Biological effects from radiation are categorized into two types: “deterministic” and “stochastic.” Deterministic effects occur at high levels of exposure wherein the severity of effects increases with dose. (Hair loss and skin irritation are two common examples.) The amount of radiation required to produce deterministic effects is beyond the range used in diagnostic imaging, but they are sometimes encountered at the high doses involved in radiation therapy.

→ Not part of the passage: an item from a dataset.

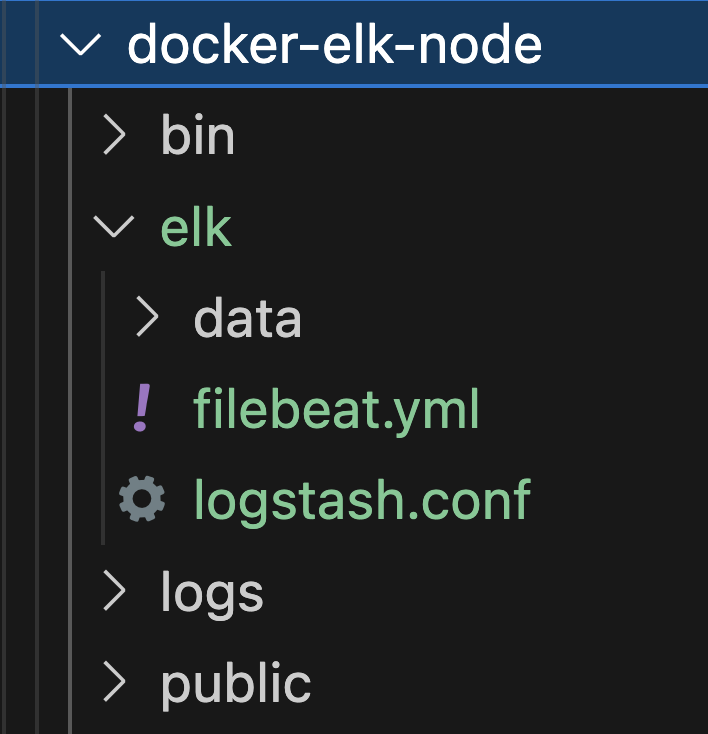Expand the data folder chevron
Screen dimensions: 708x734
point(148,318)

With stochastic effects, the risk of effect increases with radiation dose. That is, an effect may or may not occur in a patient but its probability of occurring is assumed to scale with dose. The most common example of a stochastic effect is cancer induction (ie, carcinogenesis) which is known to be associated with radiation exposure based on evidence from groups such as atomic bomb survivors, residents near sites of severe nuclear accidents, etc, who received moderate to high radiation doses.

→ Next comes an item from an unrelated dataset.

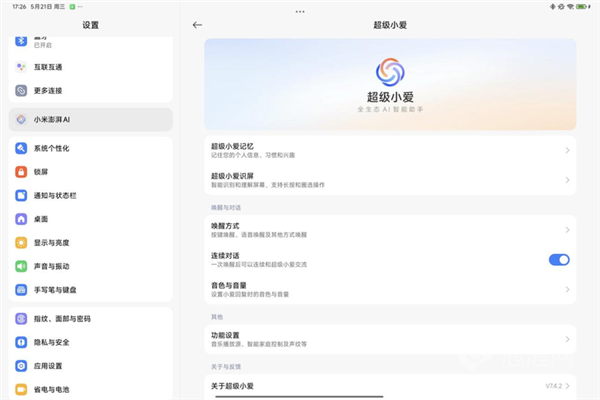Open 显示与亮度 icon

tap(21, 243)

Not all tissues and organs are equally sensitive to radiation, and some are more likely to undergo DNA changes that can eventually lead to stochastic effects such as cancer. The quantity that accounts for these differences in tissue response is called “effective dose.” It is a sum of the radiation doses received by individual organs and tissues after applying weighting factors that account for the radiation sensitivity of the exposed organs, with more sensitive organs carrying more weight than less sensitive organs. The unit of effective dose is the sievert (Sv) and 1 Sv corresponds to 1 joule/kilogram (1 J/kg) of photon energy absorbed uniformly in the whole body. It is common to report effective doses in milliSieverts (mSv, or 0.001 Sv).
Now, to finally address your specific questions: Effective dose is a useful quantity for roughly comparing the relative risks associated with partial-body exposures (such as from X-ray imaging) and whole-body exposures (such as from natural background radiation). By its definition, 1 mSv of effective dose correlates to the same risk of overall detriment regardless of which parts of the body were actually irradiated.
A couple final comments: For the relatively low dose of 1 mSv being considered the duration of irradiation is not a factor, so it is not unreasonable to compare the effective dose from a brief medical imaging procedure to that from a year of background radiation. It is also important to emphasize that effective dose was originally designed as a metric for use in conservative radiological protection calculations and it should never be used to estimate the absolute risk of stochastic effects from radiation exposure.